TASK INSTRUCTIONS >>
Restate the records in full, so that each line matches the original exactly.

^^^^^^^^^^^^^^^^

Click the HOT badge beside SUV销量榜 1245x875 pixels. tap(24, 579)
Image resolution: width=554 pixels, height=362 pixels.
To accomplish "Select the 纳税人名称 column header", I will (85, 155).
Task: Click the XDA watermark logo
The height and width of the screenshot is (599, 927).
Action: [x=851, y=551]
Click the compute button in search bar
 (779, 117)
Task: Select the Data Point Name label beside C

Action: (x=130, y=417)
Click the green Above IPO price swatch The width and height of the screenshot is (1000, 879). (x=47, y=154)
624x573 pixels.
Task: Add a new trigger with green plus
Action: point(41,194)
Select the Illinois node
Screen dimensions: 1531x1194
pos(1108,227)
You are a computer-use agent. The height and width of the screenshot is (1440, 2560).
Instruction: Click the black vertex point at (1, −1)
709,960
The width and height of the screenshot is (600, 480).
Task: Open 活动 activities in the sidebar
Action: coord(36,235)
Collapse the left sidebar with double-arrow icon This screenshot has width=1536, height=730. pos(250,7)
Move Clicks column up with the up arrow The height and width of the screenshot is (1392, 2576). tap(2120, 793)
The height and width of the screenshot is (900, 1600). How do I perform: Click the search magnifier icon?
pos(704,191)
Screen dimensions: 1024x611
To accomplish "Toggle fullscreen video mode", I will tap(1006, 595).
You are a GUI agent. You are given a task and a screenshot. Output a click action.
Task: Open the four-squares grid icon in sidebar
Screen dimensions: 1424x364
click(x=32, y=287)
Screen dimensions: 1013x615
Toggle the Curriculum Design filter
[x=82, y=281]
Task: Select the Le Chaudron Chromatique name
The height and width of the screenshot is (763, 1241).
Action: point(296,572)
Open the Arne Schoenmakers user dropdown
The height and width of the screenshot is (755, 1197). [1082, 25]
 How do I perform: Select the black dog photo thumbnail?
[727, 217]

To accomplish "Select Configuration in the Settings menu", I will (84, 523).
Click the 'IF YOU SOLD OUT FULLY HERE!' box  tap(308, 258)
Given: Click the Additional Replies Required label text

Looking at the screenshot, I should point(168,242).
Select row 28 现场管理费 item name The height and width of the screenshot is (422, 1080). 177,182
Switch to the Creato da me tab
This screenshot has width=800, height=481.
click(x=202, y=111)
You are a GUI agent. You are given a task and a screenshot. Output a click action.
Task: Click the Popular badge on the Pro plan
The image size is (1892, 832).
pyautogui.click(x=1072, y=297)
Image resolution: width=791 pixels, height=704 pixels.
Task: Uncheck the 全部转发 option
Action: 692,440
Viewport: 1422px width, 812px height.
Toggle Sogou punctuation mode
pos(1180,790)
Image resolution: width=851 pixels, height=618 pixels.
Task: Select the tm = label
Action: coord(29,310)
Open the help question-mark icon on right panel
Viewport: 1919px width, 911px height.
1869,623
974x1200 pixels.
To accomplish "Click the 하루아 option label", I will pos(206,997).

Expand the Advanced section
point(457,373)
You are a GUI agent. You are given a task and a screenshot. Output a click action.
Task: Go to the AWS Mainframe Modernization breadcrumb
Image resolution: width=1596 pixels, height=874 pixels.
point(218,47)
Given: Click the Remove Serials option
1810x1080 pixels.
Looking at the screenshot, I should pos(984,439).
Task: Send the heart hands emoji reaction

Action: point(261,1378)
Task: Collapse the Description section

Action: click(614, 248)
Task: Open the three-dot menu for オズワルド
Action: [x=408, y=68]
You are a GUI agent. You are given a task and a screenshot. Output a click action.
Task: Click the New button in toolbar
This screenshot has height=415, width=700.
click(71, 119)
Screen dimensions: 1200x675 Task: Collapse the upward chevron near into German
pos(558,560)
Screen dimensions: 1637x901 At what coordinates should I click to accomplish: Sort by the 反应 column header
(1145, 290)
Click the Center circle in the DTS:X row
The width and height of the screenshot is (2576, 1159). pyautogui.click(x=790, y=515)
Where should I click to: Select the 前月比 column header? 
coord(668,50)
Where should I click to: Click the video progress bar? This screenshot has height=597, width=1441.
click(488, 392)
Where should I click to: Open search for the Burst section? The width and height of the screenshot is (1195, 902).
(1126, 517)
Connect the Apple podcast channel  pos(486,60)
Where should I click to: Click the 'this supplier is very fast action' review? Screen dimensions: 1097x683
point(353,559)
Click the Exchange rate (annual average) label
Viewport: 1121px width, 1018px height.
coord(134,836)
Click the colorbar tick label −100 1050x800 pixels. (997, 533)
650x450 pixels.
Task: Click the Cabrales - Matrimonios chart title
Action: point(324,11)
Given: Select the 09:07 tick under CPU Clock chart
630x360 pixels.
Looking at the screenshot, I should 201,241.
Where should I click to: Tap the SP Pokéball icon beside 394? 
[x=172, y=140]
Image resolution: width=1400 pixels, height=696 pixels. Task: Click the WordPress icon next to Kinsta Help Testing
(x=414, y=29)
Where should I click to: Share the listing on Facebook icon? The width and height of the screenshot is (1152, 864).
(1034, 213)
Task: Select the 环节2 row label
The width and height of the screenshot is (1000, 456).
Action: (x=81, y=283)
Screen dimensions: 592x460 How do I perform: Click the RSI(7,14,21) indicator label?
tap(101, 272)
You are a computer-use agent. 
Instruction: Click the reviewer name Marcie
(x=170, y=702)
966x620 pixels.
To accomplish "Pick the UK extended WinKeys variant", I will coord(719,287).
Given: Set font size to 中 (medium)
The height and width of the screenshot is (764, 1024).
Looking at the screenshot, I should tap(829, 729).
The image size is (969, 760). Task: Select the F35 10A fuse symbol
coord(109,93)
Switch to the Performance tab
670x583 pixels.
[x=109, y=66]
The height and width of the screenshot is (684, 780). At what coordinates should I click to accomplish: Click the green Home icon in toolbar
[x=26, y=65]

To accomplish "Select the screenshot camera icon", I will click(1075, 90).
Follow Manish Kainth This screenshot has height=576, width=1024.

^^^^^^^^^^^^^^^^

ANSWER AREA >>
Click the HOT badge beside SUV销量榜 1245x875 pixels. tap(24, 579)
Image resolution: width=554 pixels, height=362 pixels.
To accomplish "Select the 纳税人名称 column header", I will (85, 155).
Task: Click the XDA watermark logo
The height and width of the screenshot is (599, 927).
Action: [x=851, y=551]
Click the compute button in search bar
 (779, 117)
Task: Select the Data Point Name label beside C

Action: (x=130, y=417)
Click the green Above IPO price swatch The width and height of the screenshot is (1000, 879). (x=47, y=154)
624x573 pixels.
Task: Add a new trigger with green plus
Action: point(41,194)
Select the Illinois node
Screen dimensions: 1531x1194
pos(1108,227)
You are a computer-use agent. The height and width of the screenshot is (1440, 2560).
Instruction: Click the black vertex point at (1, −1)
709,960
The width and height of the screenshot is (600, 480).
Task: Open 活动 activities in the sidebar
Action: coord(36,235)
Collapse the left sidebar with double-arrow icon This screenshot has width=1536, height=730. pos(250,7)
Move Clicks column up with the up arrow The height and width of the screenshot is (1392, 2576). tap(2120, 793)
The height and width of the screenshot is (900, 1600). How do I perform: Click the search magnifier icon?
pos(704,191)
Screen dimensions: 1024x611
To accomplish "Toggle fullscreen video mode", I will tap(1006, 595).
You are a GUI agent. You are given a task and a screenshot. Output a click action.
Task: Open the four-squares grid icon in sidebar
Screen dimensions: 1424x364
click(x=32, y=287)
Screen dimensions: 1013x615
Toggle the Curriculum Design filter
[x=82, y=281]
Task: Select the Le Chaudron Chromatique name
The height and width of the screenshot is (763, 1241).
Action: point(296,572)
Open the Arne Schoenmakers user dropdown
The height and width of the screenshot is (755, 1197). [1082, 25]
 How do I perform: Select the black dog photo thumbnail?
[727, 217]

To accomplish "Select Configuration in the Settings menu", I will (84, 523).
Click the 'IF YOU SOLD OUT FULLY HERE!' box  tap(308, 258)
Given: Click the Additional Replies Required label text

Looking at the screenshot, I should point(168,242).
Select row 28 现场管理费 item name The height and width of the screenshot is (422, 1080). 177,182
Switch to the Creato da me tab
This screenshot has width=800, height=481.
click(x=202, y=111)
You are a GUI agent. You are given a task and a screenshot. Output a click action.
Task: Click the Popular badge on the Pro plan
The image size is (1892, 832).
pyautogui.click(x=1072, y=297)
Image resolution: width=791 pixels, height=704 pixels.
Task: Uncheck the 全部转发 option
Action: 692,440
Viewport: 1422px width, 812px height.
Toggle Sogou punctuation mode
pos(1180,790)
Image resolution: width=851 pixels, height=618 pixels.
Task: Select the tm = label
Action: coord(29,310)
Open the help question-mark icon on right panel
Viewport: 1919px width, 911px height.
1869,623
974x1200 pixels.
To accomplish "Click the 하루아 option label", I will pos(206,997).

Expand the Advanced section
point(457,373)
You are a GUI agent. You are given a task and a screenshot. Output a click action.
Task: Go to the AWS Mainframe Modernization breadcrumb
Image resolution: width=1596 pixels, height=874 pixels.
point(218,47)
Given: Click the Remove Serials option
1810x1080 pixels.
Looking at the screenshot, I should pos(984,439).
Task: Send the heart hands emoji reaction

Action: point(261,1378)
Task: Collapse the Description section

Action: click(614, 248)
Task: Open the three-dot menu for オズワルド
Action: [x=408, y=68]
You are a GUI agent. You are given a task and a screenshot. Output a click action.
Task: Click the New button in toolbar
This screenshot has height=415, width=700.
click(71, 119)
Screen dimensions: 1200x675 Task: Collapse the upward chevron near into German
pos(558,560)
Screen dimensions: 1637x901 At what coordinates should I click to accomplish: Sort by the 反应 column header
(1145, 290)
Click the Center circle in the DTS:X row
The width and height of the screenshot is (2576, 1159). pyautogui.click(x=790, y=515)
Where should I click to: Select the 前月比 column header? 
coord(668,50)
Where should I click to: Click the video progress bar? This screenshot has height=597, width=1441.
click(488, 392)
Where should I click to: Open search for the Burst section? The width and height of the screenshot is (1195, 902).
(1126, 517)
Connect the Apple podcast channel  pos(486,60)
Where should I click to: Click the 'this supplier is very fast action' review? Screen dimensions: 1097x683
point(353,559)
Click the Exchange rate (annual average) label
Viewport: 1121px width, 1018px height.
coord(134,836)
Click the colorbar tick label −100 1050x800 pixels. (997, 533)
650x450 pixels.
Task: Click the Cabrales - Matrimonios chart title
Action: point(324,11)
Given: Select the 09:07 tick under CPU Clock chart
630x360 pixels.
Looking at the screenshot, I should 201,241.
Where should I click to: Tap the SP Pokéball icon beside 394? 
[x=172, y=140]
Image resolution: width=1400 pixels, height=696 pixels. Task: Click the WordPress icon next to Kinsta Help Testing
(x=414, y=29)
Where should I click to: Share the listing on Facebook icon? The width and height of the screenshot is (1152, 864).
(1034, 213)
Task: Select the 环节2 row label
The width and height of the screenshot is (1000, 456).
Action: (x=81, y=283)
Screen dimensions: 592x460 How do I perform: Click the RSI(7,14,21) indicator label?
tap(101, 272)
You are a computer-use agent. 
Instruction: Click the reviewer name Marcie
(x=170, y=702)
966x620 pixels.
To accomplish "Pick the UK extended WinKeys variant", I will coord(719,287).
Given: Set font size to 中 (medium)
The height and width of the screenshot is (764, 1024).
Looking at the screenshot, I should tap(829, 729).
The image size is (969, 760). Task: Select the F35 10A fuse symbol
coord(109,93)
Switch to the Performance tab
670x583 pixels.
[x=109, y=66]
The height and width of the screenshot is (684, 780). At what coordinates should I click to accomplish: Click the green Home icon in toolbar
[x=26, y=65]

To accomplish "Select the screenshot camera icon", I will click(1075, 90).
Follow Manish Kainth This screenshot has height=576, width=1024.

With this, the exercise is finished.